Unopposed signaling — overactivity — through mTOR may lead to abnormal activation of a family of molecules that regulate cell growth and spread, also known as oncogenic transcription factors, specifically the microphthalmia transcription factor family (MITF).
The findings were reported Nov. 10 in Nature Communications.
The protein mTOR is important in cancer cell phosphorylation, or the activation of proteins involved in cell cycle, including cell death, DNA repair and more; and Lotan says continuously activated mTOR signaling is common in renal and other types of tumors that are prone to losing the tumor suppressor genes TSC1 or TSC2.

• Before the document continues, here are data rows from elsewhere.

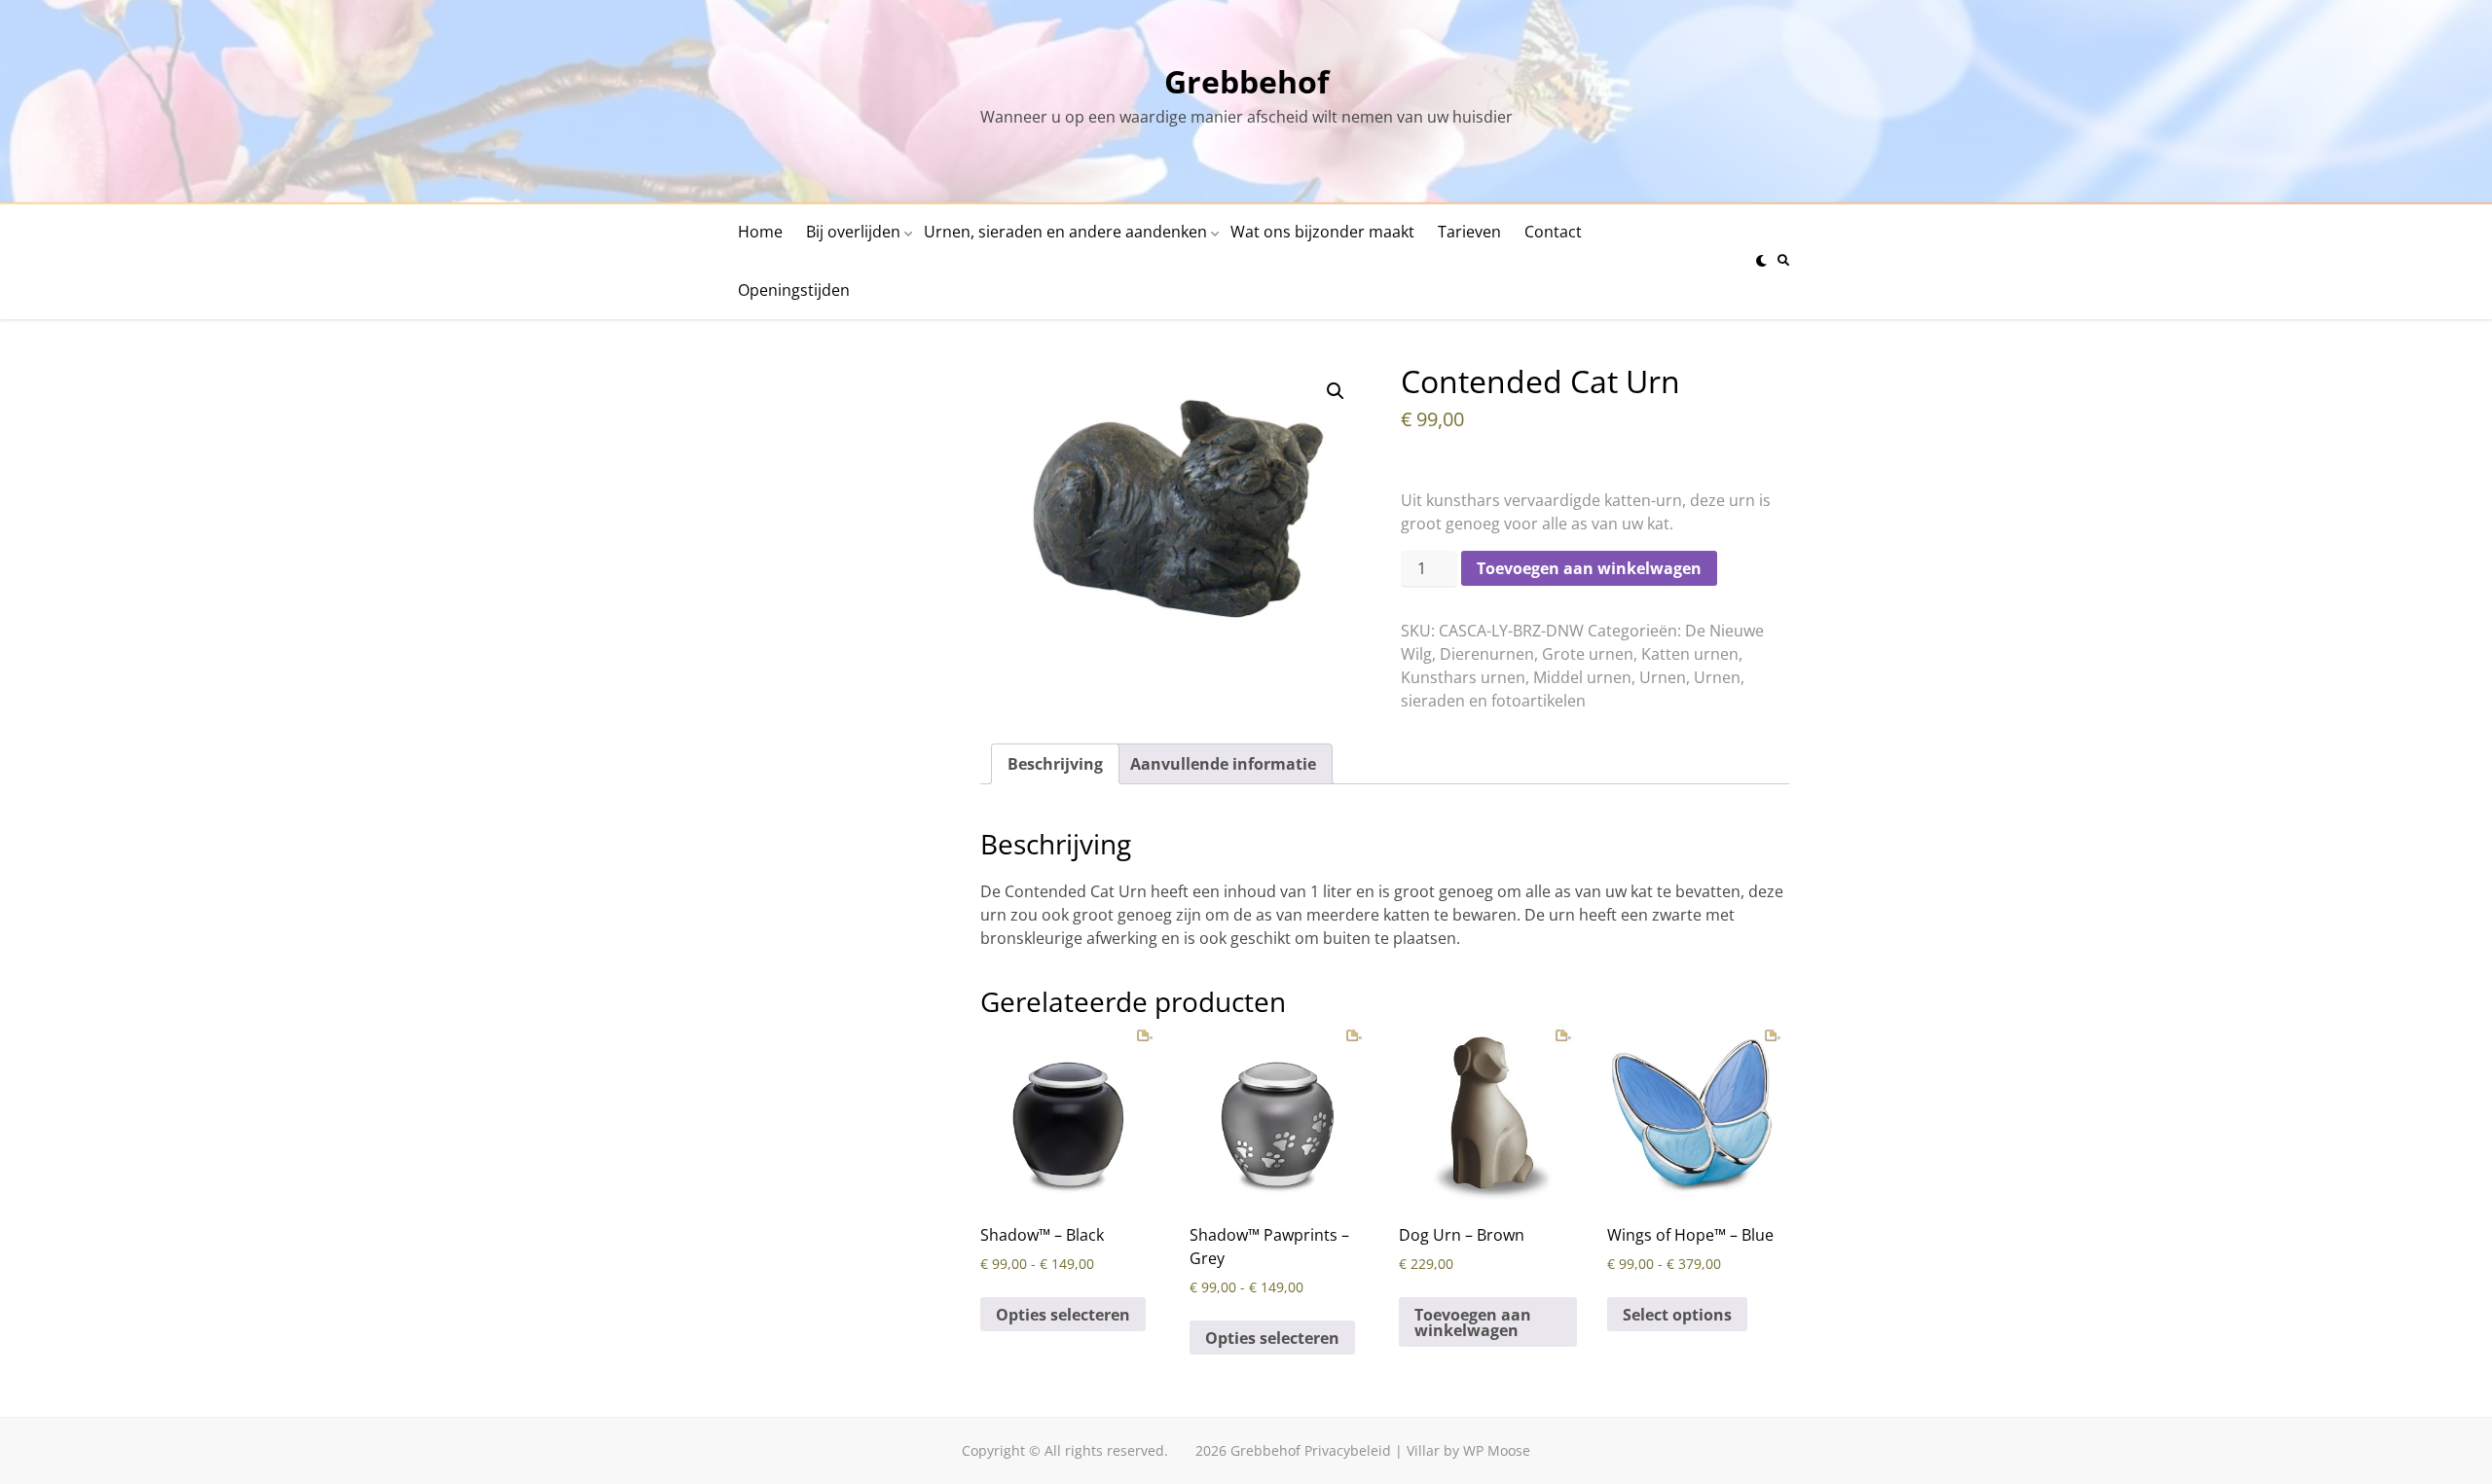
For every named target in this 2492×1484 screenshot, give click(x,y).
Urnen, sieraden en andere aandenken (1065, 231)
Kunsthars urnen (1463, 677)
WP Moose (1496, 1450)
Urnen (1662, 677)
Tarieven (1469, 231)
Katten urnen (1690, 654)
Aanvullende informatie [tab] (1223, 764)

These transcription factors are typically inactivated in response to cellular nutrients such as amino acids. In laboratory experiments, Asrani found that this amino acid-dependent regulation of TFEB and TFE3 is actually suppressed in kidney tumor cells with TSC loss, leading to their overactivity. The combined loss of TFEB and TFE3 was enough to reduce growth of tumors with continuous mTOR signaling.